Lay out every line of the items below as a Markdown table with two columns, Row and Text. Number the rows in order and omit any blank lines.
::: Records :::
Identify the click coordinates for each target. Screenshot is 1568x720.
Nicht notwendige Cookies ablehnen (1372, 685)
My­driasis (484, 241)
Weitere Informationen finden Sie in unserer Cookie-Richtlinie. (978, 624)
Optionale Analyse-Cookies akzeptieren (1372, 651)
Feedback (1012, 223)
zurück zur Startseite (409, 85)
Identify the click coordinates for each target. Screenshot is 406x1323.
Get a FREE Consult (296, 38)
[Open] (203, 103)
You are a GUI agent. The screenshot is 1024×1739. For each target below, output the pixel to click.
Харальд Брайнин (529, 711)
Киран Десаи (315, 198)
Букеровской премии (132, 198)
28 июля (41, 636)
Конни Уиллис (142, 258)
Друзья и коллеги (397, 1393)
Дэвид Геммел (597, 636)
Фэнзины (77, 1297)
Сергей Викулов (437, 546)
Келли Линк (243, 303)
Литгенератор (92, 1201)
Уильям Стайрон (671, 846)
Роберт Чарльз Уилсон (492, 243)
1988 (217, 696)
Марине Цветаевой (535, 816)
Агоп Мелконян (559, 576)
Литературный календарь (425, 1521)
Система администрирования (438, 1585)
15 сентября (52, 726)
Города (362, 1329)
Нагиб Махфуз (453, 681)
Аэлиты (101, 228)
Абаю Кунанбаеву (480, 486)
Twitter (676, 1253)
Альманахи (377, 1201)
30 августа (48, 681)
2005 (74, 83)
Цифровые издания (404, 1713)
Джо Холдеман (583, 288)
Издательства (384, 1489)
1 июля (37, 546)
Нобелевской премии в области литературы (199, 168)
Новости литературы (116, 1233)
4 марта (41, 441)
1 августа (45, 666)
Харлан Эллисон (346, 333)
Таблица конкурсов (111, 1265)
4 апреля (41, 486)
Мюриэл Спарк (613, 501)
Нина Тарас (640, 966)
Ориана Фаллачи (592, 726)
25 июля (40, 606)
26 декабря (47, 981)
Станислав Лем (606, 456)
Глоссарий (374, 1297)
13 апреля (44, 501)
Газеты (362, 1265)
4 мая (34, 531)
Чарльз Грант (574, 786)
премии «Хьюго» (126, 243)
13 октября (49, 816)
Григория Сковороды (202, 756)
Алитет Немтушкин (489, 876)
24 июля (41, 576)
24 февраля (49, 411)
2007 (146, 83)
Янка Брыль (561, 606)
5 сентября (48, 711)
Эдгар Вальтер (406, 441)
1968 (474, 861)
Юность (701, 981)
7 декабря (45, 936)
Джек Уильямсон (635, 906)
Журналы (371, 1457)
:::
*Exercise answer*
| Row | Text |
|---|---|
| 1 | Identify the click coordinates for each target. Screenshot is 1568x720. |
| 2 | Nicht notwendige Cookies ablehnen (1372, 685) |
| 3 | My­driasis (484, 241) |
| 4 | Weitere Informationen finden Sie in unserer Cookie-Richtlinie. (978, 624) |
| 5 | Optionale Analyse-Cookies akzeptieren (1372, 651) |
| 6 | Feedback (1012, 223) |
| 7 | zurück zur Startseite (409, 85) |
| 8 | Identify the click coordinates for each target. Screenshot is 406x1323. |
| 9 | Get a FREE Consult (296, 38) |
| 10 | [Open] (203, 103) |
| 11 | You are a GUI agent. The screenshot is 1024×1739. For each target below, output the pixel to click. |
| 12 | Харальд Брайнин (529, 711) |
| 13 | Киран Десаи (315, 198) |
| 14 | Букеровской премии (132, 198) |
| 15 | 28 июля (41, 636) |
| 16 | Конни Уиллис (142, 258) |
| 17 | Друзья и коллеги (397, 1393) |
| 18 | Дэвид Геммел (597, 636) |
| 19 | Фэнзины (77, 1297) |
| 20 | Сергей Викулов (437, 546) |
| 21 | Келли Линк (243, 303) |
| 22 | Литгенератор (92, 1201) |
| 23 | Уильям Стайрон (671, 846) |
| 24 | Роберт Чарльз Уилсон (492, 243) |
| 25 | 1988 (217, 696) |
| 26 | Марине Цветаевой (535, 816) |
| 27 | Агоп Мелконян (559, 576) |
| 28 | Литературный календарь (425, 1521) |
| 29 | Система администрирования (438, 1585) |
| 30 | 15 сентября (52, 726) |
| 31 | Города (362, 1329) |
| 32 | Нагиб Махфуз (453, 681) |
| 33 | Аэлиты (101, 228) |
| 34 | Абаю Кунанбаеву (480, 486) |
| 35 | Twitter (676, 1253) |
| 36 | Альманахи (377, 1201) |
| 37 | 30 августа (48, 681) |
| 38 | 2005 (74, 83) |
| 39 | Цифровые издания (404, 1713) |
| 40 | Джо Холдеман (583, 288) |
| 41 | Издательства (384, 1489) |
| 42 | 1 июля (37, 546) |
| 43 | Нобелевской премии в области литературы (199, 168) |
| 44 | Новости литературы (116, 1233) |
| 45 | 4 марта (41, 441) |
| 46 | 1 августа (45, 666) |
| 47 | Харлан Эллисон (346, 333) |
| 48 | Таблица конкурсов (111, 1265) |
| 49 | 4 апреля (41, 486) |
| 50 | Мюриэл Спарк (613, 501) |
| 51 | Нина Тарас (640, 966) |
| 52 | Ориана Фаллачи (592, 726) |
| 53 | 25 июля (40, 606) |
| 54 | 26 декабря (47, 981) |
| 55 | Станислав Лем (606, 456) |
| 56 | Глоссарий (374, 1297) |
| 57 | 13 апреля (44, 501) |
| 58 | Газеты (362, 1265) |
| 59 | 4 мая (34, 531) |
| 60 | Чарльз Грант (574, 786) |
| 61 | премии «Хьюго» (126, 243) |
| 62 | 13 октября (49, 816) |
| 63 | Григория Сковороды (202, 756) |
| 64 | Алитет Немтушкин (489, 876) |
| 65 | 24 июля (41, 576) |
| 66 | 24 февраля (49, 411) |
| 67 | 2007 (146, 83) |
| 68 | Янка Брыль (561, 606) |
| 69 | 5 сентября (48, 711) |
| 70 | Эдгар Вальтер (406, 441) |
| 71 | 1968 (474, 861) |
| 72 | Юность (701, 981) |
| 73 | 7 декабря (45, 936) |
| 74 | Джек Уильямсон (635, 906) |
| 75 | Журналы (371, 1457) |